Organization and Governance

The conference is managed by an international council composed of representatives from academic institutions such as University of California, San Diego, National University of Singapore, Peking University, McGill University, and professional organizations including VLDB Endowment, ACM, and IEEE Computer Society.

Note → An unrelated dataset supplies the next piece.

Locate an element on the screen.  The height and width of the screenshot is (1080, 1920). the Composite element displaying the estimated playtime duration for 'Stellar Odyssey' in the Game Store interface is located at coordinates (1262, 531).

Program committees routinely include members from MIT CSAIL, Berkeley AI Research, EPFL, RIKEN, and Max Planck Institute for Informatics, with peer review standards aligned with practices at SIGMOD, ICDE, and KDD. Steering committees have featured leaders from University of Illinois Urbana-Champaign, Columbia University, University of Maryland, and industry liaisons from Oracle Corporation and SAP.

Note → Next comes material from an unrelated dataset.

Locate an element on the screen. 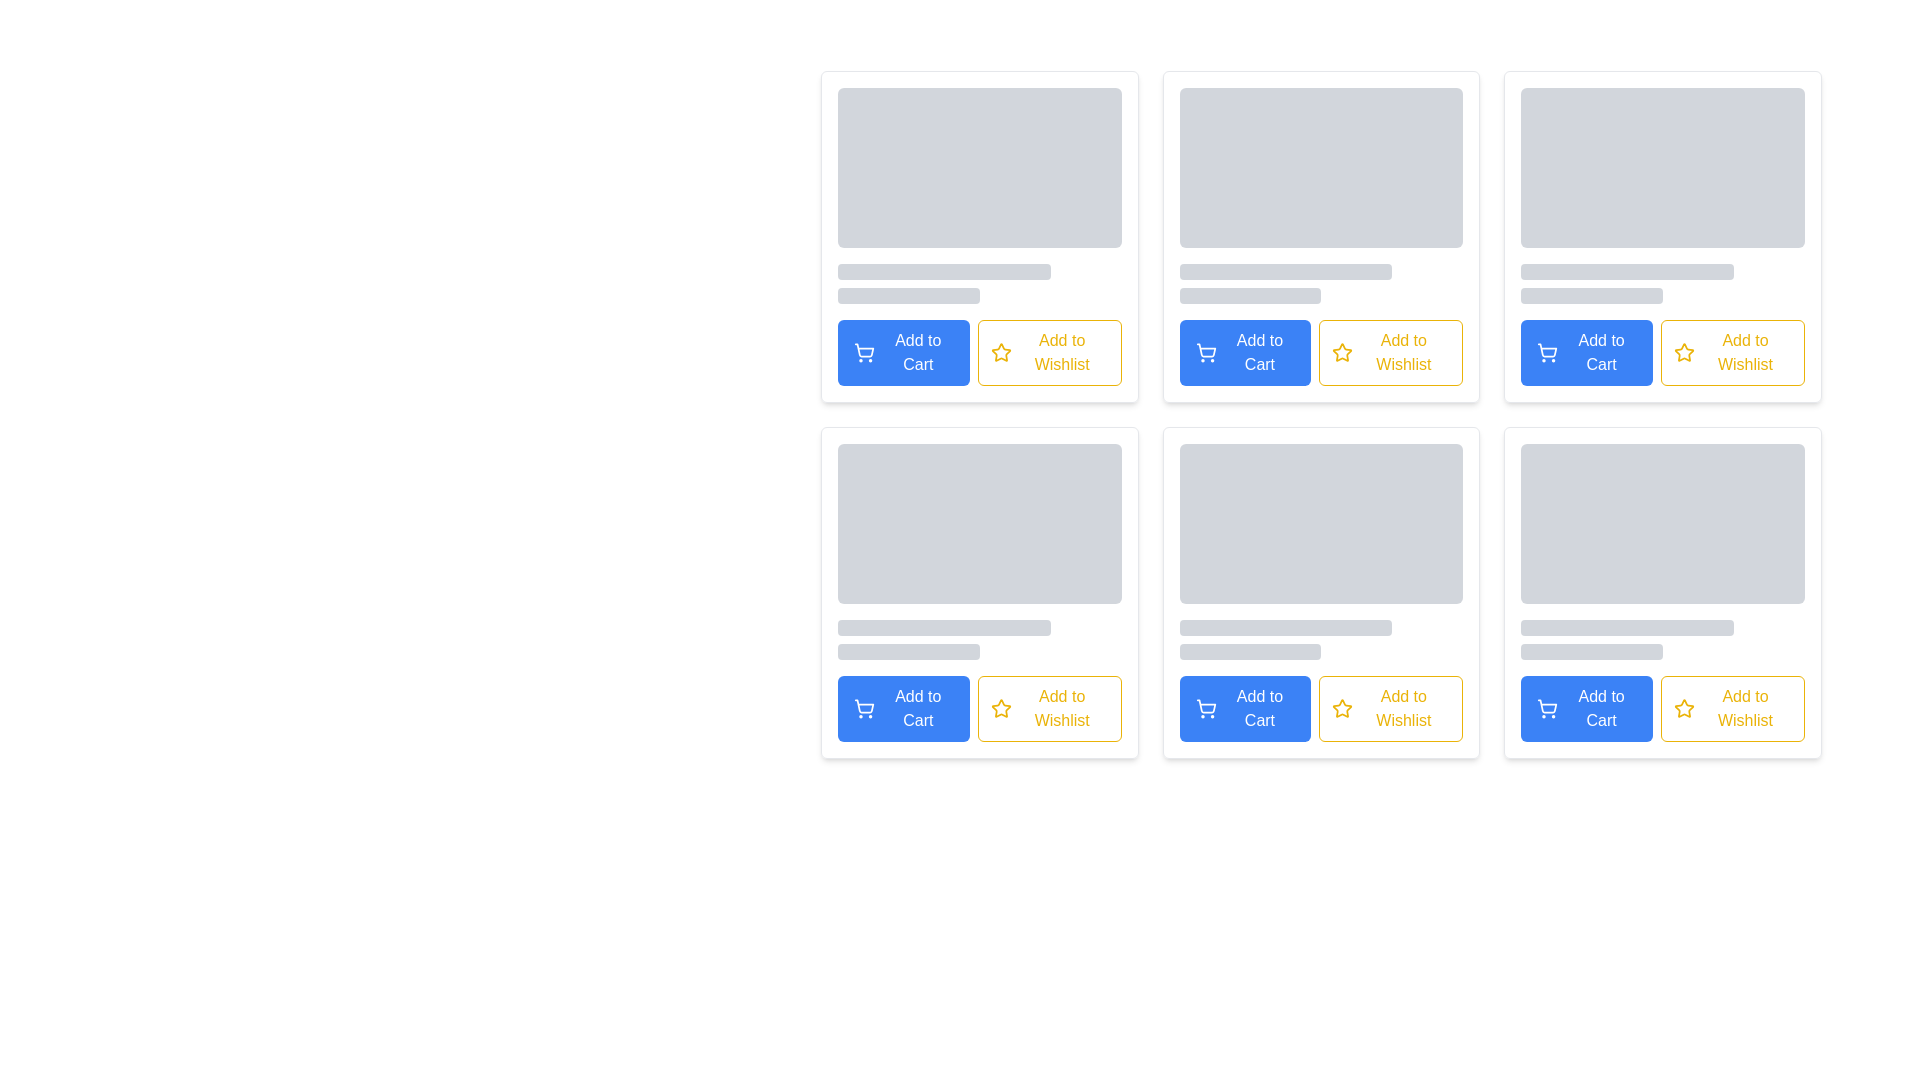 Image resolution: width=1920 pixels, height=1080 pixels. the loading indicator located at the top of the card in the second row, first column of the grid structure, which serves as a placeholder for loading content is located at coordinates (979, 551).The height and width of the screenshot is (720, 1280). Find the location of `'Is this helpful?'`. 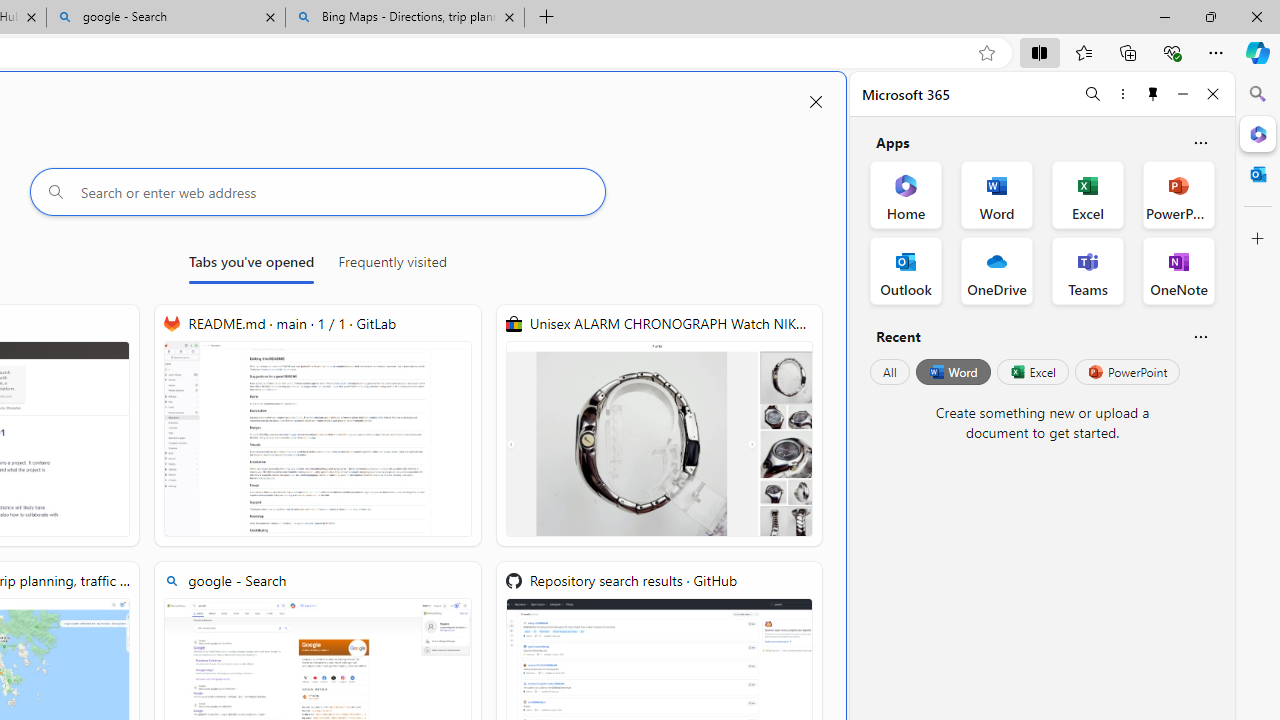

'Is this helpful?' is located at coordinates (1200, 335).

Conference Format and Activities

Typical formats include peer-reviewed technical paper sessions, poster sessions populated by researchers from University of Michigan, University of British Columbia, and Monash University, tutorial tracks led by faculty from ETH Zurich and University of Texas at Austin, demonstration tracks showcasing systems from Google Cloud, Microsoft Azure, and IBM Cloud, and industry keynotes from executives at Amazon, Facebook, Alibaba, and Apple Inc.. Workshops co-located with the conference often involve topics driven by researchers at Carnegie Mellon University, University of Pennsylvania, University College London, and Imperial College London, and panels include representatives from European Commission, Japanese Science and Technology Agency, and National Institute of Standards and Technology.

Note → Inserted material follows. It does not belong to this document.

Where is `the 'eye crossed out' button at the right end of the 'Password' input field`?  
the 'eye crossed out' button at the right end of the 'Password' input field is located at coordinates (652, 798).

Notable Papers and Contributions

Landmark contributions presented at the conference connect to seminal works by researchers including Michael Jordan, Jennifer Widom, Andrew Ng, Jeff Dean, and Umeshwar Dayal. Influential systems and algorithms introduced or advanced in proceedings have ties to MapReduce, Hadoop, Spark, Bloom filter research stemming from University of California, Santa Barbara collaborations, and indexing techniques originating with R-tree and B-tree innovators at Bell Labs and IBM Research. Papers bridging databases and machine learning cite cross-institutional projects from Stanford AI Lab, Berkeley AI Research, Toyota Technological Institute at Chicago, and Yahoo! Labs.

Locations and Attendance

The conference rotates geographically, with past venues in cities such as San Francisco, New York City, London, Berlin, Tokyo, Beijing, Sydney, Toronto, Paris, and Barcelona, drawing attendees from institutions including Seoul National University, Korea Advanced Institute of Science and Technology, Indian Institute of Science, and University of São Paulo. Attendance has included thousands of participants from research groups at University of Melbourne, University of Amsterdam, Osaka University, Weizmann Institute of Science, and Technion – Israel Institute of Technology, alongside engineers from SAP Labs, Intel, NVIDIA, and Qualcomm.

Awards and Recognition

The conference presents awards such as best paper and best demo honors, recognizing work by teams from University of California, Irvine, Arizona State University, University of Illinois Chicago, and Brown University, and has conferred career awards to figures associated with SIGMOD, ACM Fellows, IEEE Fellows, AAAI Fellows, and recipients of national honors like Turing Award laureates. These awards are often announced in cooperation with organizations like VLDB Endowment, Association for Computing Machinery, IEEE Computer Society, and academic departments at Princeton University and Harvard University.